Framing The Consult Message
The stewards respond from their rubric, not from the chat. Phrase the message so each steward can answer or quietly opt out:
- State what is about to change, not just what the goal is.
- Include file paths, function names, schemas, or event names the plan touches.
- Note any decisions already made and any decisions still open.
- Ask explicitly for concerns, alternatives, and prior decisions worth respecting.
Example message:
Proposed plan: add a Stripe webhook handler at `app/api/webhooks/stripe/route.ts`
that consumes `invoice.payment_succeeded` and writes a row to `billing_events`.

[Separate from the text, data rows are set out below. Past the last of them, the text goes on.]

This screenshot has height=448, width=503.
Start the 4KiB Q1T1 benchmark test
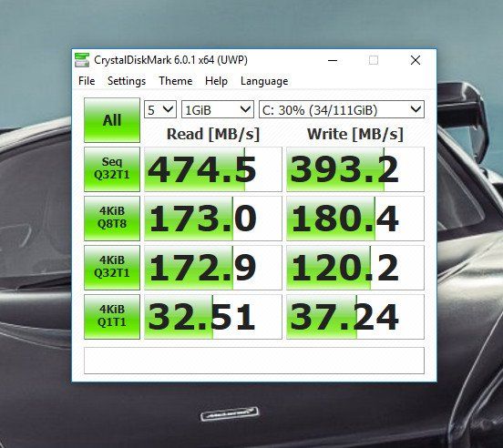click(x=112, y=317)
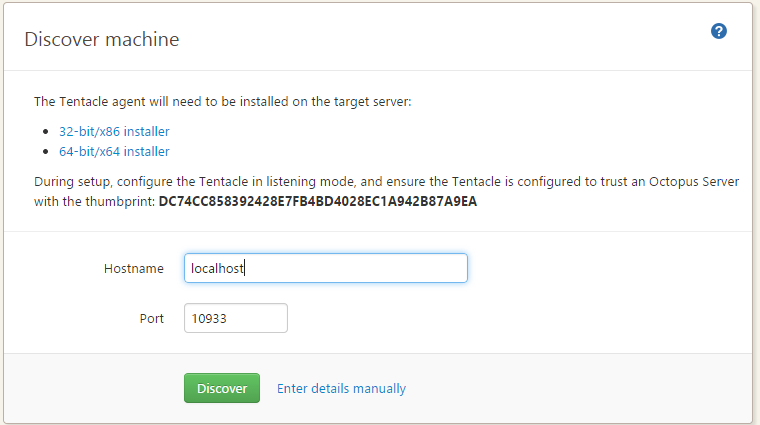Image resolution: width=760 pixels, height=425 pixels.
Task: Click the During setup instructions line
Action: click(x=300, y=182)
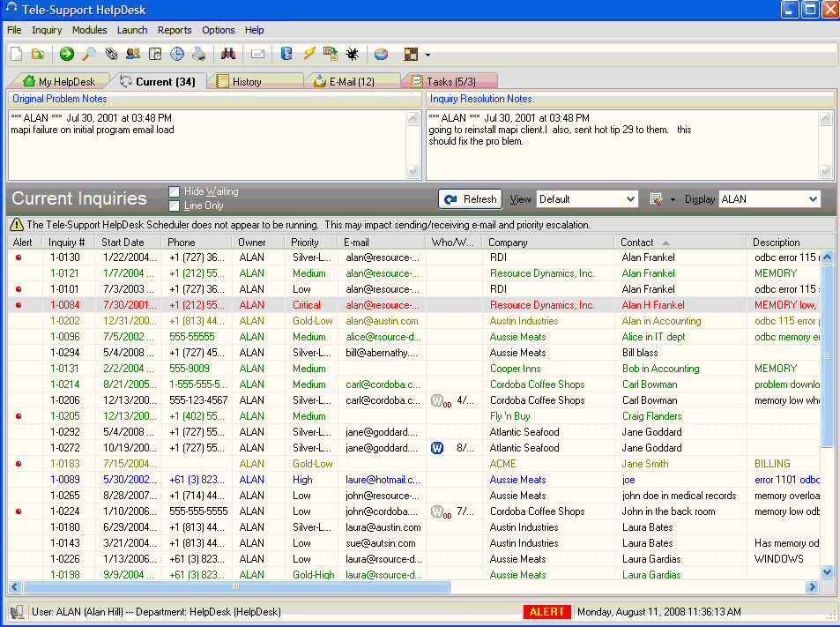Click the magnifying glass search icon
Screen dimensions: 840x627
pyautogui.click(x=89, y=54)
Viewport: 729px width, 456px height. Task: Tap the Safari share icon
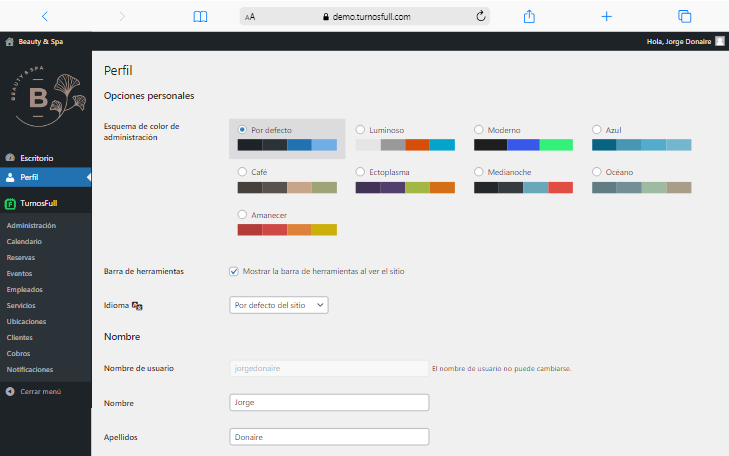(530, 16)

Open questions: should this be idempotent on `event.id` or on `(customer, invoice)`?
What concerns or prior decisions should I respect before implementing?
Always include the full plan in context rather than only summarizing it in message.
Output Shape For The User
Keep the response tight. The user wants the steward's verdict, not a transcript:
- One-line synthesis of the overall steward read (proceed / adjust / reconsider).
- Per-steward concerns, attributed by steward name, each as a short bullet.
- A clear recommendation: implement as planned, implement with these adjustments, or pause and discuss before continuing.
- If applicable, a single follow-up line proposing a new steward.
Do not re-implement the plan inside the review. Do not start editing files. The skill ends with the user choosing how to proceed.
Guardrails
- Resolve a real
owner/repo slug before calling consult. Never call with a placeholder.
- If
list_stewards returns zero stewards for the repository, tell the user there is nothing to consult yet and offer /steward:define-steward to set up the first one. Do not call consult against an empty workspace.
- Quote stewards rather than paraphrase when they raise specific objections.
- Never imply the consult is binding. The user decides whether to act on the feedback.
- Do not start implementation work in the same skill turn. Plan review ends with a recommendation, not edits.
- Propose at most one new steward per plan review. If multiple domains look unowned, name the strongest candidate and mention the others as future possibilities.